The Vltava Philharmonic Hall, which is named in honor of an adjacent river, is part of a larger redevelopment project to transform a sizable brownfield site in Prague into a new district, including the construction of homes for 25,000 people.
The building will measure 49,715 sq m (roughly 535,000 sq ft) and feature significant use of locally sourced timber and generous glazing. Its sloping design, which which echoes the firm's Audemars Piguet Hôtel des Horlogers, will create multiple spaces to enjoy the view – both of the city and inside the building itself – and provide a space for hosting informal outdoor performances. A restaurant will also be sited on the roof.

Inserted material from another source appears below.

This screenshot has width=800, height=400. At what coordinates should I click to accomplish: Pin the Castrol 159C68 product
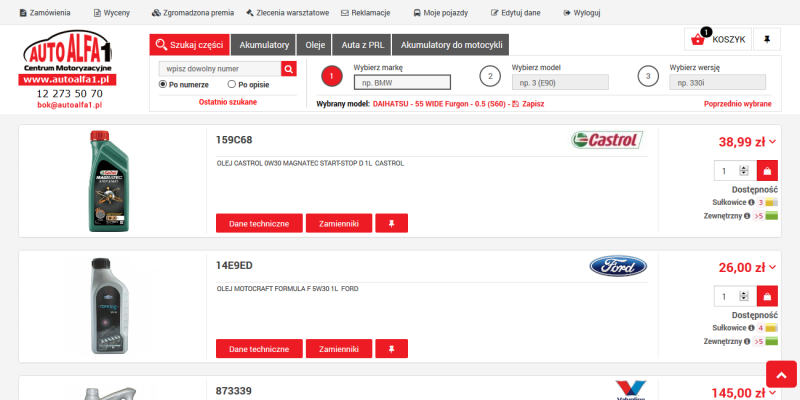click(391, 223)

The Vltava Philharmonic Hall will serve as home to two orchestras: the Prague Symphony Orchestra FOK and the Czech Philharmonic.
Visitors will access the interior through an impressive grand foyer connecting to the main music hall, with a capacity for up to 1,800 people, plus there will be two smaller secondary performance spaces. Elsewhere will be music schools, a creative space for the Municipal Library of Prague, and a cafe. A plaza and surrounding pathways will also improve access to the waterfront.
"The Vltava Philharmonic Hall is composed as a meandering journey from riverbank to rooftop," explained Bjarke Ingels, Founder and Partner at BIG. "Public flows and belvedere plazas unite the city life of Prague to the music within. Its halls are formed for sight, fine-tuned for sound, and orchestrated for functionality and connectivity. From this rhythmic structure, a symphony of colonnades and balconies extend as platforms for public life. Expressive yet pragmatic, the new Philharmonic will ascend to form a key landmark for Prague – from river to roof."
The Vltava Philharmonic Hall was commissioned following a major design competition including some of architecture's biggest names, such as MVRDV, Snøhetta, and Jean Nouvel. It's still very early days yet however, as construction is not slated to begin until 2027, with completion expected a full decade from now in 2032.